Den Amstel murder case lawyers argue over phantom
LAWYERS on opposite sides n the Den Amstel murder case at the Demerara Assizes, argued, in their addresses to the jury yesterday, whether a phantom killer was involved.
Defence Counsel Nigel Hughes, for accused Dwayne Jordan, told the jurors that, from the evidence presented, they were likely to find that a phantom was the murderer. But state prosecutor Prithima Kissoon countered that there was no phantom and it was Jordan who killed his darling wife, Claudine Rampersaud, on the night of June 14, 2007.
In his unsworn statement from the dock yesterday, Jordan said he knew the victim for a number of years and the two started to live together, at Lot 6 Den Amstel, from 1999 to 2007 January, after she was put out of her mother’s home.
She used to call him to follow her out to work and back.
The accused said, a few weeks before the incident, somebody said that she had another man.

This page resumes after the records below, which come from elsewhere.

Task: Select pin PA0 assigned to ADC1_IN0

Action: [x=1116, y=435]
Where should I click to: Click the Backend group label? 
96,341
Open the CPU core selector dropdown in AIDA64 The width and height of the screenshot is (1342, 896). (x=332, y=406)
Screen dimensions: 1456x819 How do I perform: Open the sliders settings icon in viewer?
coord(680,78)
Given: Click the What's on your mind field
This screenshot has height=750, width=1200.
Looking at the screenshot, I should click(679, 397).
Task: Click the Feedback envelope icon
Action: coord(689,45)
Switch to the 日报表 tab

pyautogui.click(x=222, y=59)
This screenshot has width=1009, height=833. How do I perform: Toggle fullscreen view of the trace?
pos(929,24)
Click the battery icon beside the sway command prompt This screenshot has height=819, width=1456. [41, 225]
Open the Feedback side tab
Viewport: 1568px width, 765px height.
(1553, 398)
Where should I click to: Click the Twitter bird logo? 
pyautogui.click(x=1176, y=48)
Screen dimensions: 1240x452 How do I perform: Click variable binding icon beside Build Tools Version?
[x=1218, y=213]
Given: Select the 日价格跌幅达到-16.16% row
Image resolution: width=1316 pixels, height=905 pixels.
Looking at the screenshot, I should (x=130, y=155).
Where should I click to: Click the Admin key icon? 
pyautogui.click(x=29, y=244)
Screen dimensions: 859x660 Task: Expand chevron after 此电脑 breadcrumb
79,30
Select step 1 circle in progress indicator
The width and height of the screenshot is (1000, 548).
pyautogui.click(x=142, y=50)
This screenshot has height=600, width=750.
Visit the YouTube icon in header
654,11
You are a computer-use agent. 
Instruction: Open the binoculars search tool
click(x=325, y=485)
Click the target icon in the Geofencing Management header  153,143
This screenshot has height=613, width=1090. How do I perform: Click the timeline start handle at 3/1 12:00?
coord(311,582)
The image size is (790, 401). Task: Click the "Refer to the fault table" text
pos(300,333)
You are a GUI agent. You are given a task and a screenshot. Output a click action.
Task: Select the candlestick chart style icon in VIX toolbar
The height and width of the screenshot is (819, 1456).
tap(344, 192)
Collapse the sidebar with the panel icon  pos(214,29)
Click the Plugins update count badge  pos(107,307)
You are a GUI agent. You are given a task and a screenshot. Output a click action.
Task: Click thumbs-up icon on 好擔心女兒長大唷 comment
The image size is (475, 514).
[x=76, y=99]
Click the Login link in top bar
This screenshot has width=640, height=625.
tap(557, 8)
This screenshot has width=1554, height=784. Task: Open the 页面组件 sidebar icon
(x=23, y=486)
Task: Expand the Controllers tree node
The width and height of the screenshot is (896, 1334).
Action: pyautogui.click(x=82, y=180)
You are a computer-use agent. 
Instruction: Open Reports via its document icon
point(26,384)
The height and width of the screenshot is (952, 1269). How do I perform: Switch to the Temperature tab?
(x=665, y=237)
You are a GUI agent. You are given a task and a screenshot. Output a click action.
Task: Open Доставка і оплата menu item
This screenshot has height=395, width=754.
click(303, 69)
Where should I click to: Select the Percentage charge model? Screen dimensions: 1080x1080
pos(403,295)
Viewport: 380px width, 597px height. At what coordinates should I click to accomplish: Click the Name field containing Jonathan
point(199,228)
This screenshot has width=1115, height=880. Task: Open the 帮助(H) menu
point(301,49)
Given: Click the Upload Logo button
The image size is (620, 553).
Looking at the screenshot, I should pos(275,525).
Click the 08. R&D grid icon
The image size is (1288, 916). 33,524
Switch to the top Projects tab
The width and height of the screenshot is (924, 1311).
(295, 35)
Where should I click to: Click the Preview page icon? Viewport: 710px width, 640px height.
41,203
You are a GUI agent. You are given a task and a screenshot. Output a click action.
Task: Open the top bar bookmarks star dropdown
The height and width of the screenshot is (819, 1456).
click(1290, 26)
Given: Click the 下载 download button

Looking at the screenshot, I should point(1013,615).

According to him, on the night of the murder, he was waiting on her to call him but she did not and he decided to walk out to the road where the same person told him that she had just gone into the abandoned house with a man.
He said he decided to go into the building. From outside, he heard a sound and he went up but as soon as he pushed the door, he received a lash and, as he tried to get to the person who attacked him, she started to protect him.
Jordan said the attacker wounded him in one side and he was still trying to get at the assailant but Rampersaud intervened. He said he suffered chops on two veins at the back of his feet and a knife was placed at his throat to prevent him from screaming,
Later, he tried to get out of the house when he realised that he could not walk and had wounds on his abdomen and other parts of the body and his face was swollen.
“I managed to crawl to a clump of bushes where, two days later, I was rescued by the Police,” the accused told the court.
Hughes admonished the jury to abide by the evidence before the Court and not to take on the role of detectives to solve the case for the prosecution.
Kissoon, who is in association with other State Counsel Konyo Sandiford, urged the jury to find that, it was the accused who lashed out at the witnesses that dark night with his hatchet and knife.
Kissoon maintained it was not any phantom lover of the deceased who killed her, as the Defence would like them to believe, but that the accused who had murdered his darling wife.